**How to complete this task**.
Each line below that includes the word "cell" is to be reported.

**Source data**.
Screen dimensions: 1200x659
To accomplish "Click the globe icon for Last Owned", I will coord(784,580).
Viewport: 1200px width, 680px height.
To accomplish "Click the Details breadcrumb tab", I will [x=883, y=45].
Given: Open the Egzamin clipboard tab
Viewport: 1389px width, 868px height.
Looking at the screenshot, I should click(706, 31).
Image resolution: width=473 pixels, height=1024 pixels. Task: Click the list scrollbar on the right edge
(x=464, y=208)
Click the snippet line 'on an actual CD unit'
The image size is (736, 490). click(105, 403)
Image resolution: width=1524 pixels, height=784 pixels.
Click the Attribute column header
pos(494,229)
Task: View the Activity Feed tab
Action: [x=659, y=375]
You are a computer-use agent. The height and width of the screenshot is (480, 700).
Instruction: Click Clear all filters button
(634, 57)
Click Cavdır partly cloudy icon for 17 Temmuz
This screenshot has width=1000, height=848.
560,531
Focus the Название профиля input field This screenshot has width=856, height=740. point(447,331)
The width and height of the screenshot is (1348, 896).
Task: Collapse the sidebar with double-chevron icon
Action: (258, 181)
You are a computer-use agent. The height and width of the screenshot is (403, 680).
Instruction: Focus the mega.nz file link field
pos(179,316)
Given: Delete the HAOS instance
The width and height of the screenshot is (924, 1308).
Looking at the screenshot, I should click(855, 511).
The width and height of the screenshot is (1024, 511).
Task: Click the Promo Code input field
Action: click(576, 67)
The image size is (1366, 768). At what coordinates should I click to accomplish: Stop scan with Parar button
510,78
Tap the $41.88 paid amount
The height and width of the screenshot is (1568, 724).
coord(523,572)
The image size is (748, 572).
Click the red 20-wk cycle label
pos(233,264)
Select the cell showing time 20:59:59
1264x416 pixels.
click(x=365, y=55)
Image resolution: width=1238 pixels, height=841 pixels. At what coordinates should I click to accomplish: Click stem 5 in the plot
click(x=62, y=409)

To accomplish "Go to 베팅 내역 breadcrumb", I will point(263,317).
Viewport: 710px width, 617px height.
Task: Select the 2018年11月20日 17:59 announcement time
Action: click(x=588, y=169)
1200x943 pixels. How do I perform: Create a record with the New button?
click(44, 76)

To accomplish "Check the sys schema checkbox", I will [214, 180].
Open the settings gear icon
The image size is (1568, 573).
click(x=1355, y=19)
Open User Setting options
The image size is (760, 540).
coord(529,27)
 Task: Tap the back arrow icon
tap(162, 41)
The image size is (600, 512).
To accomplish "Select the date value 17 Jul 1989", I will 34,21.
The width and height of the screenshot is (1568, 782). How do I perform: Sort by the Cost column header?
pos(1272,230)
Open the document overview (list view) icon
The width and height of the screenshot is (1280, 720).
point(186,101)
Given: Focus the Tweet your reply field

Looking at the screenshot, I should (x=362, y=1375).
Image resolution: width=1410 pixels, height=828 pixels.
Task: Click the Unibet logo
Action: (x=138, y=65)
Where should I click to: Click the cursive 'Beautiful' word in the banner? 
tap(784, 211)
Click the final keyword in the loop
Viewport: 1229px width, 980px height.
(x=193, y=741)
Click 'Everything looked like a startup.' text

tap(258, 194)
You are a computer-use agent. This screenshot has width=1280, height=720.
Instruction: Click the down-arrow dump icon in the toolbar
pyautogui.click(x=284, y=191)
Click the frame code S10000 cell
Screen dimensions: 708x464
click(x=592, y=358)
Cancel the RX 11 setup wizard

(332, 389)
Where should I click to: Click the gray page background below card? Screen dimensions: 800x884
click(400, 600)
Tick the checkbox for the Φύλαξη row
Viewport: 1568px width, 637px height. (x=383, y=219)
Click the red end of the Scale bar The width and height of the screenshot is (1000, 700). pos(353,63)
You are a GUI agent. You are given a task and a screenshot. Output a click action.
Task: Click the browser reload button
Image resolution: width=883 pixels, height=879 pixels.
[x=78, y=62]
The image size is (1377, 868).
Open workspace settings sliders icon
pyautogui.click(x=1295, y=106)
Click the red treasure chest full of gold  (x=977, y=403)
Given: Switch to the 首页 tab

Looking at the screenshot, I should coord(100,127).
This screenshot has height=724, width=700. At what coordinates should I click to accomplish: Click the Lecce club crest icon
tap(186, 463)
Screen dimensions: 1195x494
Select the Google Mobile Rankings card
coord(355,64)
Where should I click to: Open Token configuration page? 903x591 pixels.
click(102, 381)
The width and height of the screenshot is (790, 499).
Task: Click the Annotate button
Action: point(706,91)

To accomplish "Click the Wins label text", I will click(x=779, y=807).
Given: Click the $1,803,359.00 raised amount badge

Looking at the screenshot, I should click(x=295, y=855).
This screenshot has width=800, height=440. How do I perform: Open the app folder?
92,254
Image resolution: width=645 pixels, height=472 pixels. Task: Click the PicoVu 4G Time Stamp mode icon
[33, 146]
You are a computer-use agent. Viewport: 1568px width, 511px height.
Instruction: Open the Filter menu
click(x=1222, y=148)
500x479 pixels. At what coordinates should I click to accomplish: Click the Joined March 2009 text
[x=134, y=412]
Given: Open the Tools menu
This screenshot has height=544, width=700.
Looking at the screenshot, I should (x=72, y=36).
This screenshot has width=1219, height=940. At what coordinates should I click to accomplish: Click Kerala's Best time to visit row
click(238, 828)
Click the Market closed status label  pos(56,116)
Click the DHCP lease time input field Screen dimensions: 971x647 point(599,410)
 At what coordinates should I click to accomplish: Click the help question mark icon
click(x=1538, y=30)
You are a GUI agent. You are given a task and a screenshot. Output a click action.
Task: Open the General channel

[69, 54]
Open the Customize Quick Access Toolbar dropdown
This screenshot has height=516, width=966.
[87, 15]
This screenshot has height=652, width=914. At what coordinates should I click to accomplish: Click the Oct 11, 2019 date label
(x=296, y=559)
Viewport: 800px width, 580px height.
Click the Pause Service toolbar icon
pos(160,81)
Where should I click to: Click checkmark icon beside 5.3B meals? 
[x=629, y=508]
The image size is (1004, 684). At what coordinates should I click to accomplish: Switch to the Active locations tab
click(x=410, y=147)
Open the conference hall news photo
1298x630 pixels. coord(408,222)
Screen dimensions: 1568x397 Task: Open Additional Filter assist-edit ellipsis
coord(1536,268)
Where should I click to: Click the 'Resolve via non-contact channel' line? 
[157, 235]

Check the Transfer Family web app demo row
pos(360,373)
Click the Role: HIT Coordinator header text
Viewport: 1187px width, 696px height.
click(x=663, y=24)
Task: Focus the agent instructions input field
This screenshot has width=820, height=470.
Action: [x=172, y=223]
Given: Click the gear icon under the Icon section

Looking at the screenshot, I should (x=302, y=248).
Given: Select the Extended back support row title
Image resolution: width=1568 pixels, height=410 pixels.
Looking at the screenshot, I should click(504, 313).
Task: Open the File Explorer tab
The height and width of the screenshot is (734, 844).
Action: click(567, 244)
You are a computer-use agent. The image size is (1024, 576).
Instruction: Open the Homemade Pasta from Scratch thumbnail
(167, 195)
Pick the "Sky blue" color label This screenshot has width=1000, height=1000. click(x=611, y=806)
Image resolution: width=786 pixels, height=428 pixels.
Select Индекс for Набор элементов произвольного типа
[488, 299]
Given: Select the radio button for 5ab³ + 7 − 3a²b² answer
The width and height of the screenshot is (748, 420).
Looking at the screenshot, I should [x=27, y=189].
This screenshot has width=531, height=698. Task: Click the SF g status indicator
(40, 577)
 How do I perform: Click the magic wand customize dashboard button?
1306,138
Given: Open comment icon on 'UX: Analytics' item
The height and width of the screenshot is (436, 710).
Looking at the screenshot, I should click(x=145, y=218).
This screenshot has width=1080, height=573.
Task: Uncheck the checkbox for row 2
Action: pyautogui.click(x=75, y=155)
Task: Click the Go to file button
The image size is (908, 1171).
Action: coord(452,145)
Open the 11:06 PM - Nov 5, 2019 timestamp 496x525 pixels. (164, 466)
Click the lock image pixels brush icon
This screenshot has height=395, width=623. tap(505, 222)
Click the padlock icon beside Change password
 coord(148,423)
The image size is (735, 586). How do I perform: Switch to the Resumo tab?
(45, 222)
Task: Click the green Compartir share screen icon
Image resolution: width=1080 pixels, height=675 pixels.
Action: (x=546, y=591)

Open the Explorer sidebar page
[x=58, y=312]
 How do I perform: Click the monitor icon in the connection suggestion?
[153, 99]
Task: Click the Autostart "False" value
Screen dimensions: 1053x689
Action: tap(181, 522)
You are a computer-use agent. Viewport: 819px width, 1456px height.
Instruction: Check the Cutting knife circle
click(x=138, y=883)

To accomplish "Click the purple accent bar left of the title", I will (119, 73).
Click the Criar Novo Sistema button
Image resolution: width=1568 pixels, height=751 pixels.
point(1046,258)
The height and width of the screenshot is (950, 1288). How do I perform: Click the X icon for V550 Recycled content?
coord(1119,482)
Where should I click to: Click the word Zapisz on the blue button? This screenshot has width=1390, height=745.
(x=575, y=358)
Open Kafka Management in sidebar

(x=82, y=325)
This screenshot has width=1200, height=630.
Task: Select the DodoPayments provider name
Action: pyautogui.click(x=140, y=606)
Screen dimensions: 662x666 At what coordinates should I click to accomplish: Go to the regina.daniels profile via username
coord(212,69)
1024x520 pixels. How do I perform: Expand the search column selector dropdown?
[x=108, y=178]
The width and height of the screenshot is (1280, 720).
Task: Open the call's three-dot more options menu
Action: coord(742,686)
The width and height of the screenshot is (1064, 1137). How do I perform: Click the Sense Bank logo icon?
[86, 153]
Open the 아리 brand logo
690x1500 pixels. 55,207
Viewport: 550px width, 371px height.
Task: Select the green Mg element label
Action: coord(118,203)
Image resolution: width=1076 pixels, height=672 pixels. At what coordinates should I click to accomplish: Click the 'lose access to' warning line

**Result for this task**.
Select the cell showing time 20:59:59
Click the frame code S10000 cell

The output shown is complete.